Nobody's going to know what Redmond is unless they're a computer jockey.
Right, right, right.
But here's the worst thing about Chautauqua.
We practiced four times a week.
In the rec room.
For all of 1991.
Grunge is exploding all around us.
Even the worst band in the city is selling 400 tickets a night.
We never played a show.
We had a demo, a tape, and everything.
You had a stencil.
We had a stencil.
Everybody in the town knew our name because it was stenciled everywhere.
Even the cops are talking about it.
We never booked a show.
Shit, dog.
Is that a regret for you?
Uh, what would have happened?
I mean, I think at that point in time, there were still jangle pop bands in Seattle that were taking themselves pretty seriously.
Like, no, no, no, this is still the future.
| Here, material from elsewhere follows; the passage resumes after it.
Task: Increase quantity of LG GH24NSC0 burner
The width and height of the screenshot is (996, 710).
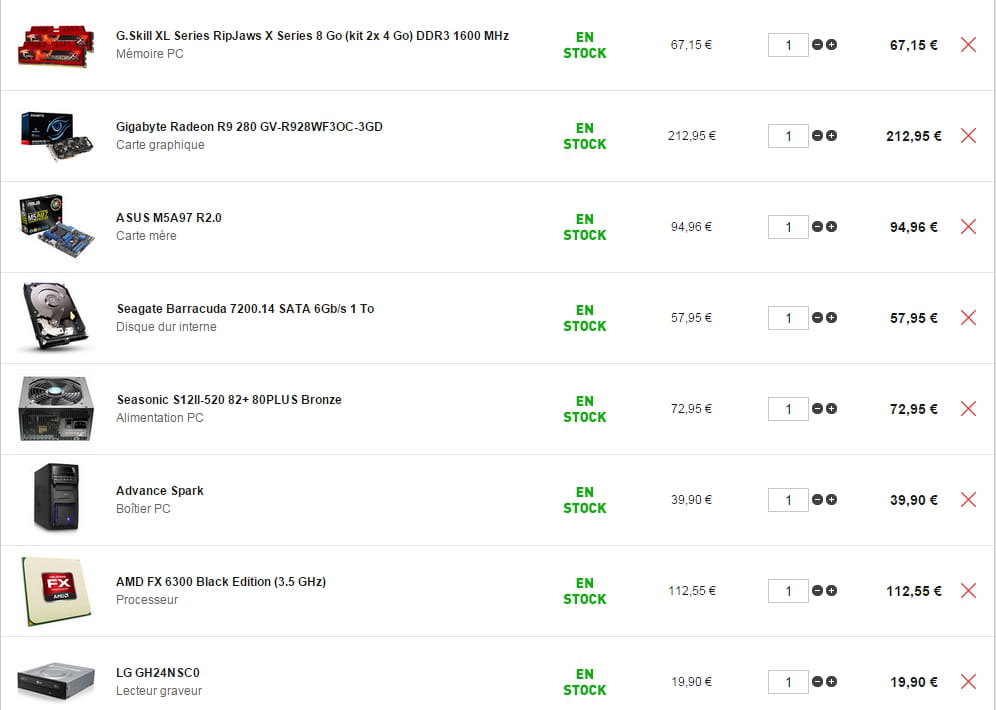Action: (x=832, y=682)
Yeah, when I mentioned somewhere like Red Cross, they're kind of in that weird crossover from whatever Paisley Underground.
You know what I mean?
Yep.
sort of L.A.-ish, you know, Steve Wynn.
You know, the bands like that, Red on Green, stuff like that.
The crossover from, like, the mid-'80s, Paisley Underground, combined with... Another thing that I think got lost in translation outside of Seattle and Grunge Circles was, like, well, yeah, but, like, you really can't overlook...
Definitely the influence of heavy metal in grunge, but also of just the slugginess.
It wasn't just punk rock with long hair.
There was more to it than that.
But that's me.
I'm going to be like Red Cross.
To me, it's sort of like the crossover.
And actually, if memory serves, they were in a movie with Ken Stringfellow when they were all young.
Oh, yeah.
Desperate Teenage Love Dolls, I think it was called.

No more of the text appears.